╭─ STUDY TEXT

Researchers Able To Lure Out, Kill Latent HIV in Mice, Study Says
Researchers at the University of California-Los Angeles have stimulated latent HIV reservoirs in mice and killed the virus with immunotoxins, according to a study published in the September issue of Immunity, the New York Times reports. HIV can "hibernate, virtually forever" in the cells of HIV-positive people who are taking antiretroviral drugs, according to the Times. Finding such latent reservoirs is difficult because HIV hides in the same memory T cells that act as triggers for the immune system; failing to locate the virus within such cells keeps HIV hidden but activating too many T cells can cause a serious immune reaction, like that of toxic shock syndrome, which could kill the patient, according to the Times. Drs. Jerome Zack and David Brooks and colleagues at UCLA used interleukin-7 and prostratin -- agents that activate viral expression -- to awaken HIV-infected T cells in mice. The chemicals caused the T cells to display some HIV proteins on their surfaces without causing the cells to divide or activate other T cells to begin an immune response. Once HIV-infected T cells were identified, a molecule-sized bacterial poison attached to an antibody locked onto the T cell and injected a toxin. Using this technique, the researchers were able to deplete 80% of the latent reservoir of HIV in the mice. However, killing only 80% of the latent virus is probably not sufficient enough to prevent HIV from reemerging, Zack said. Repeated tests in humans show that even if HIV is present in just one dormant T cell, the virus will reemerge if antiretroviral therapy is discontinued, according to the Times.
Better Model
Dr. Robert Gallo, director of the Institute of Human Virology at the University of Maryland, said that the mouse model in the UCLA study was "a very artificial system," adding, "If you had this in a monkey model with demonstrable safety data, that would merit highlighting it." Gallo said that if humans were given big enough doses of interleukin-7 and prostratin to identify HIV in their T cells, it could be "terribly dangerous." Zack said that he might test combinations of other drugs in order to identify HIV-infected T cells or conduct tests using the drugs in "pulses," the Times reports. In addition, Zack may test the use of immunotoxins in combination with antiretrovirals because immunotoxins are too poisonous to use alone against HIV, and, if successful, he will test the technique in monkeys and humans (McNeil, New York Times, 9/23).

╰─
╭─ DATA EXCERPTS

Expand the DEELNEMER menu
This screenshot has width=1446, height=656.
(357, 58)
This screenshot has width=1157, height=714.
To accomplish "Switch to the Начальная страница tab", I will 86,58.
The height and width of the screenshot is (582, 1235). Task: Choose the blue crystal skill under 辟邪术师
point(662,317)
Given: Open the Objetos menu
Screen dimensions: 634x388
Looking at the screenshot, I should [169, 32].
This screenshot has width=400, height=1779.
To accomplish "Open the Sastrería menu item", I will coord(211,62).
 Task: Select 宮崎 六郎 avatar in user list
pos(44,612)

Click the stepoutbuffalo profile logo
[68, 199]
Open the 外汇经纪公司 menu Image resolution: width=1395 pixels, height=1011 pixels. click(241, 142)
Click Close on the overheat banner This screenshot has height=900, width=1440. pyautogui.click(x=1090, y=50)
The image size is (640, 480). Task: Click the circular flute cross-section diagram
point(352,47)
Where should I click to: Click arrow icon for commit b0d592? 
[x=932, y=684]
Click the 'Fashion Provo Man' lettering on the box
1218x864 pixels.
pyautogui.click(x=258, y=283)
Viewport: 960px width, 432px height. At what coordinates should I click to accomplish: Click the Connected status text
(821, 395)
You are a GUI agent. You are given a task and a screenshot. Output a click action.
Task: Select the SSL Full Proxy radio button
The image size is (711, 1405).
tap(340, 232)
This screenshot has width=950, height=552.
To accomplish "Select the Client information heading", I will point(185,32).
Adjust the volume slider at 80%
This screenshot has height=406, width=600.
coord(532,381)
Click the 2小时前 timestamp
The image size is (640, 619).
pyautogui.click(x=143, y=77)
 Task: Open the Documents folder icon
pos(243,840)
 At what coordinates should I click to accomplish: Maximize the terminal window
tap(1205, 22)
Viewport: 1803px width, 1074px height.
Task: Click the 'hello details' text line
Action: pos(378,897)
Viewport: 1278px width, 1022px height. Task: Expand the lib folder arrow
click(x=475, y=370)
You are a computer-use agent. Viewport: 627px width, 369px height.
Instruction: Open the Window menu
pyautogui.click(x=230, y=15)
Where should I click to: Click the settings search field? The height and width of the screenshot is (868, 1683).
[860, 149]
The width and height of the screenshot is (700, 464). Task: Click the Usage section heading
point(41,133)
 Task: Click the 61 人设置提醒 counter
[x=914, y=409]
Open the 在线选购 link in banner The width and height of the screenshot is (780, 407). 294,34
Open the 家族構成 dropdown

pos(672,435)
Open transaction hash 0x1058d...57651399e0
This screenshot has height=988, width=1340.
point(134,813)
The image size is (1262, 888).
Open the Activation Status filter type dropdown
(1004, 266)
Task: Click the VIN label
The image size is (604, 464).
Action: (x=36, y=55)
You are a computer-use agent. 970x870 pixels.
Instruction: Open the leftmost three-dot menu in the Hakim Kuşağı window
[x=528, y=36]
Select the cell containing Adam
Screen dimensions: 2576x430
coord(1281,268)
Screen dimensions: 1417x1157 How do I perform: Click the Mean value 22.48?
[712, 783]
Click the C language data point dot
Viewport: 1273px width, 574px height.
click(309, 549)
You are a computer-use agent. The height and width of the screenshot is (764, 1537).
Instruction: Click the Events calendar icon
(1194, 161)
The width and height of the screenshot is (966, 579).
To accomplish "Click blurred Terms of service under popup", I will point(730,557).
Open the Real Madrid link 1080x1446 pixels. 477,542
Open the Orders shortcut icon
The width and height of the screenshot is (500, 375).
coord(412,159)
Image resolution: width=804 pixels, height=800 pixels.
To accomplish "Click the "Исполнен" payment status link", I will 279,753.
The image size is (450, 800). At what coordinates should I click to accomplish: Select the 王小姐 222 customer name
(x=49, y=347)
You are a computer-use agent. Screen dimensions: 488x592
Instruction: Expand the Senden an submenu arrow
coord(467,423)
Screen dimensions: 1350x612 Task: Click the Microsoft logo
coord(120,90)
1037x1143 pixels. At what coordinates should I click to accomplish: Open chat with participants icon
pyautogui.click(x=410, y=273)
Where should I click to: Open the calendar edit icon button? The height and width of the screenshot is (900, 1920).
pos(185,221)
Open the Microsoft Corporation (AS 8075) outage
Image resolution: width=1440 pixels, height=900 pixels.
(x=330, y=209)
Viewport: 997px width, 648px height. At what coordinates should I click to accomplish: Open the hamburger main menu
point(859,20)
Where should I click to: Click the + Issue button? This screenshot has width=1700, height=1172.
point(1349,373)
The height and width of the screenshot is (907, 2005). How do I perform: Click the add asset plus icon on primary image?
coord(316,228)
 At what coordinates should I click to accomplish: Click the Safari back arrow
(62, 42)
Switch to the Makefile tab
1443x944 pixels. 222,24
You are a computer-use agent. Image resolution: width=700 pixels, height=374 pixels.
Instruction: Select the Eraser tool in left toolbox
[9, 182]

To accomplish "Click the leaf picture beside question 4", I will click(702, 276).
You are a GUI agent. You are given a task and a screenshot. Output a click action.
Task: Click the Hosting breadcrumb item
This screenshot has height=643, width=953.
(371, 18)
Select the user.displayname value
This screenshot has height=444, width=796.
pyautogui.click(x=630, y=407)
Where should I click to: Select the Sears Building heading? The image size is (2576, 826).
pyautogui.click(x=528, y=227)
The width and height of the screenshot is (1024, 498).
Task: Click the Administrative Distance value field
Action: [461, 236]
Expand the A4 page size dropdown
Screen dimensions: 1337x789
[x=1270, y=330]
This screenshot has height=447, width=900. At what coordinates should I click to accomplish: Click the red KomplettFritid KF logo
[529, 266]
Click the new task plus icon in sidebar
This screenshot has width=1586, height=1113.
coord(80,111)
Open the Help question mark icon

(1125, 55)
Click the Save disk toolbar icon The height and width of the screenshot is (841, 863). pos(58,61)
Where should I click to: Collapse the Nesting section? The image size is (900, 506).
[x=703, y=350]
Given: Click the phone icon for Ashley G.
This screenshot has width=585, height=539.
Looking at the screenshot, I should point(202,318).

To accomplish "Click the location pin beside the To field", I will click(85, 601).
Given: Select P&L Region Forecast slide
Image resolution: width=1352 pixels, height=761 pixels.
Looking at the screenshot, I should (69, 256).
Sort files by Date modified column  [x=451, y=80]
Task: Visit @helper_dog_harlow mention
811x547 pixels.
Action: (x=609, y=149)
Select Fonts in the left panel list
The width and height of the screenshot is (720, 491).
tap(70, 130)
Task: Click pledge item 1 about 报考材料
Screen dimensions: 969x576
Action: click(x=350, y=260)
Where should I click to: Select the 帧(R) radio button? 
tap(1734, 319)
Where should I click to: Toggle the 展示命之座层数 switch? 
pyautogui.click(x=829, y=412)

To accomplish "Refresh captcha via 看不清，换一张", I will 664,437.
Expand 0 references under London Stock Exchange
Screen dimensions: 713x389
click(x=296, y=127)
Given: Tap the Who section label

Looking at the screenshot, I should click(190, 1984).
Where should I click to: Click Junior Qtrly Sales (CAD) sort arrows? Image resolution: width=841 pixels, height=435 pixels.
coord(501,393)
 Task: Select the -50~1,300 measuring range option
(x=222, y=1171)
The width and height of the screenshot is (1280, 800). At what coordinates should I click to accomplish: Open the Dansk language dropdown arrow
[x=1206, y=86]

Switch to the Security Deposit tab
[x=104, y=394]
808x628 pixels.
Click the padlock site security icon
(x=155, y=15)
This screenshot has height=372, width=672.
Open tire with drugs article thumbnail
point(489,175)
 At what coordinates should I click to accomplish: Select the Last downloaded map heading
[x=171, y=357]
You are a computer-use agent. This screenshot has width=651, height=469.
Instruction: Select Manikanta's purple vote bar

╰─

Do these statements agree with the article on the UCLA HIV study? For each, answer yes or no and quote the words from the article that decide it.
(a) The researchers removed 80% of the latent HIV reservoir in the mice.
(b) Interleukin-7 and prostratin made the infected T cells divide.
(c) Zack plans to test immunotoxins on their own, without antiretrovirals.

OUTPUT OF THE EXERCISE
(a) Yes: "the researchers were able to deplete 80% of the latent reservoir of HIV in the mice"
(b) No: "without causing the cells to divide or activate other T cells to begin an immune response"
(c) No: "immunotoxins are too poisonous to use alone against HIV"